**Requirement**
What the task requires is each entry, restated exactly.

START Extracted material

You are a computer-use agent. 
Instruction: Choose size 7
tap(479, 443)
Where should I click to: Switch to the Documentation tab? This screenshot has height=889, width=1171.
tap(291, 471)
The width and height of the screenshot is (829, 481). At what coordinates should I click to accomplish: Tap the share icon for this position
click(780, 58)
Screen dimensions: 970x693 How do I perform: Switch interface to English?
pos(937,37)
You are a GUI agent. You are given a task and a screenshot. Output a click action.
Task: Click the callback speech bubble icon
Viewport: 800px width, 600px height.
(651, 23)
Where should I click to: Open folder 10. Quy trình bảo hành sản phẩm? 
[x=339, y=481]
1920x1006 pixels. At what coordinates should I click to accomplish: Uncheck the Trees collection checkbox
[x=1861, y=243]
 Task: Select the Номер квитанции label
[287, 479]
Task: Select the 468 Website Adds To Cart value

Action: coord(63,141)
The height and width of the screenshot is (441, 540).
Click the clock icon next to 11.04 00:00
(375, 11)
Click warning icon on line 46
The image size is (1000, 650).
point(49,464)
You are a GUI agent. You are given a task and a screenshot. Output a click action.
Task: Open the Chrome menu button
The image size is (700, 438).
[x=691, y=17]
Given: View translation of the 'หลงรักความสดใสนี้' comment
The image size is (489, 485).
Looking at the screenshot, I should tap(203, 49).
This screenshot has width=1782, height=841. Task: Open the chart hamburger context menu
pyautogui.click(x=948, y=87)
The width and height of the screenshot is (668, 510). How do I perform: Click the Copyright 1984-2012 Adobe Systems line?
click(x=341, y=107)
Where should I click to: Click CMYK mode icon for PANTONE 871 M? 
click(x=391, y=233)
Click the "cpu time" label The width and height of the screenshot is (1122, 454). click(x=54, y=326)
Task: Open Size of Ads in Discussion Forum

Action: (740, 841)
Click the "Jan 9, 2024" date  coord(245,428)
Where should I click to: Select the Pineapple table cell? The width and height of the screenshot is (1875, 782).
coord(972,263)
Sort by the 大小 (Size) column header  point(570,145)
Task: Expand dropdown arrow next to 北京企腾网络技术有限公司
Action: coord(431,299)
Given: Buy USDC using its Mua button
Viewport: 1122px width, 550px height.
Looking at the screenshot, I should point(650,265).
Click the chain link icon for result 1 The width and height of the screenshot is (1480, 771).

END Extracted material

**Answer for the task**
You are a computer-use agent. 
Instruction: Choose size 7
tap(479, 443)
Where should I click to: Switch to the Documentation tab? This screenshot has height=889, width=1171.
tap(291, 471)
The width and height of the screenshot is (829, 481). At what coordinates should I click to accomplish: Tap the share icon for this position
click(780, 58)
Screen dimensions: 970x693 How do I perform: Switch interface to English?
pos(937,37)
You are a GUI agent. You are given a task and a screenshot. Output a click action.
Task: Click the callback speech bubble icon
Viewport: 800px width, 600px height.
(651, 23)
Where should I click to: Open folder 10. Quy trình bảo hành sản phẩm? 
[x=339, y=481]
1920x1006 pixels. At what coordinates should I click to accomplish: Uncheck the Trees collection checkbox
[x=1861, y=243]
 Task: Select the Номер квитанции label
[287, 479]
Task: Select the 468 Website Adds To Cart value

Action: coord(63,141)
The height and width of the screenshot is (441, 540).
Click the clock icon next to 11.04 00:00
(375, 11)
Click warning icon on line 46
The image size is (1000, 650).
point(49,464)
You are a GUI agent. You are given a task and a screenshot. Output a click action.
Task: Open the Chrome menu button
The image size is (700, 438).
[x=691, y=17]
Given: View translation of the 'หลงรักความสดใสนี้' comment
The image size is (489, 485).
Looking at the screenshot, I should tap(203, 49).
This screenshot has width=1782, height=841. Task: Open the chart hamburger context menu
pyautogui.click(x=948, y=87)
The width and height of the screenshot is (668, 510). How do I perform: Click the Copyright 1984-2012 Adobe Systems line?
click(x=341, y=107)
Where should I click to: Click CMYK mode icon for PANTONE 871 M? 
click(x=391, y=233)
Click the "cpu time" label The width and height of the screenshot is (1122, 454). click(x=54, y=326)
Task: Open Size of Ads in Discussion Forum

Action: (740, 841)
Click the "Jan 9, 2024" date  coord(245,428)
Where should I click to: Select the Pineapple table cell? The width and height of the screenshot is (1875, 782).
coord(972,263)
Sort by the 大小 (Size) column header  point(570,145)
Task: Expand dropdown arrow next to 北京企腾网络技术有限公司
Action: coord(431,299)
Given: Buy USDC using its Mua button
Viewport: 1122px width, 550px height.
Looking at the screenshot, I should point(650,265).
Click the chain link icon for result 1 The width and height of the screenshot is (1480, 771).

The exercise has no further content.